Using the information:
**1)** Answer these questions using the passage on NLRP3 inflammasome activation in BA-MSCs:
(a) Which three gene transcripts were up-regulated after stimulation?
(b) In NLRP3 gene knockout BA-MSCs stimulated with nigericin primed by LPS, what was the pro-caspase-1 protein not cleaved into?
(c) How did cell death in NLRP3 knockout BA-MSCs compare with cell death in wild type BA-MSCs?
**2)** Carry on the passage about NLRP3 inflammasome activation in BA-MSCs, starting after its final sentence.

Extracted text:

···

To explore the activation of NLRP3 inflammasome, we further focused on the transcriptional level of NLRP3 inflammasome complex genes. We found that NLRP3, pro-IL-1β, and caspase-1 gene transcripts were up-regulated after stimulation (Fig. S2f–h). Consistently, the protein levels of NLRP3, pro-IL-1β, and pro-caspase-1 also increased (Fig. 1g, S2i), indicating that the expression of the components of NLRP3 inflammasome increased after nigericin challenge. Once the components of NLRP3 inflammasome were assembled, pro-caspase-1was cleaved into caspase-1 p20, which could process pro-IL-1β and pro-IL-18 into mature IL-1β and IL-18[30]. Following the stimulation of BA-MSCs with nigericin, we observed that caspase-1 p20 in the supernatant significantly increased (Fig. 1g), which indicated that NLRP3 inflammasome was successfully assembled. At the same time, mature IL-1β was released (Fig. 1g and h), as well as IL-18 (Fig. 1i), suggesting that NLRP3 inflammasome was activated in BA-MSCs in this system.
To further confirm the function of NLRP3 inflammasome in BA-MSCs, we employed NLRP3 gene knockout mice to analyze IL-1β/18 release and pyroptosis. Under the stimulation of nigericin primed by LPS, the pro-caspase-1 protein was not cleaved into the caspase-1 p20 subunit in the NLRP3 gene knockout BA-MSCs (Fig. 1g). This result demonstrated that the cleavage of pro-caspase-1 in BA-MSCs was dependent on the NLRP3 inflammasome. Meanwhile, we found that the levels of IL-1β and IL-18 released from NLRP3−/-BA-MSCs were also significantly lower than those released from wild type BA-MSCs (Fig. 1j and k), showing that NLRP3 gene knockout inhibited IL-1β and IL-18 release. These results suggested that the release of mature IL-1β and IL-18 relies on the activation of the NLRP3 inflammasome. However, the cell death observed in NLRP3 knockout BA-MSCs and wild type BA-MSCs was not significantly different (Fig. S2a and d). Moreover, we found that the membrane pore numbers were not significantly different between NLRP3 knockout and wild type BA-MSCs (Fig. 1a and c). In addition, the GSDMDC1 foci observed in NLRP3 gene knockout BA-MSCs were similar to those in the controls (Fig. 1d and f). These data demonstrated that NLRP3 gene deficiency did not decrease pyroptosis in BA-MSCs.
Taken together, LPS and nigericin induced the activation of NLRP3 inflammasome in BA-MSCs, and IL-1β/18 release was dependent on NLRP3, while pyroptosisis was independent of NLRP3.

···

Data shown:
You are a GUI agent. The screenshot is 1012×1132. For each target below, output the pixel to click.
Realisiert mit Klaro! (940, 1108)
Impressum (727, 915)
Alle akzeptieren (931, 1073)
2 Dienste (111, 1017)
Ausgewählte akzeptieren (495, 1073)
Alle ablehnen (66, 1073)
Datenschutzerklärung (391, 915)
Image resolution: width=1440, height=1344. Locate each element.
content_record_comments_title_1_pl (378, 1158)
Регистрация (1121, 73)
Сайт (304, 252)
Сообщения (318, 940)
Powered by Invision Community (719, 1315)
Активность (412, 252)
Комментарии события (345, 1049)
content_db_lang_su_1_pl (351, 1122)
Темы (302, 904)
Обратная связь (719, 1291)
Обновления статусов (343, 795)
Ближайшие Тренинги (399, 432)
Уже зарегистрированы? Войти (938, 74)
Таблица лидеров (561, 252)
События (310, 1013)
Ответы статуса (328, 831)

···

Solved problems:
**1)**
(a) NLRP3, pro-IL-1β, and caspase-1.
(b) The caspase-1 p20 subunit.
(c) It was not significantly different.

**2)**
3.2. Caspase-11 Inflammasome was also Activated in BA-MSCs by Nigericin and LPS
Given that the pro-caspase-1 protein was not cleaved into activated caspase-1 p20 in NLRP3-/-BA-MSCs (Fig. 1g), we investigated whether pyroptosis could be induced by another inflammasome independent on caspase-1. Non-canonical inflammasome can also trigger pyroptosis, which is dependent on caspase-11 in mice rather than caspase-1 [51]. We observed that the caspase-11 gene transcript level was up-regulated by LPS and nigericin (Fig. S3a). Moreover, the active caspase-11 protein was significant increased by LPS and nigericin (Fig. 2a and Fig. S3b). In NLRP3 gene knockout BA-MSCs, we observed that the caspase-11 gene transcript level showed no significant change compared with that in wild type cells (Fig. S3c). Additionally, the amount of capase-11 protein in NLRP3 knockout BA-MSCs was nearly equal to that in control BA-MSCs after LPS and nigericin stimulation (Fig. S3d and e). These results indicated that the non-canonical capase-11 inflammasome could be activated in BA-MSCs.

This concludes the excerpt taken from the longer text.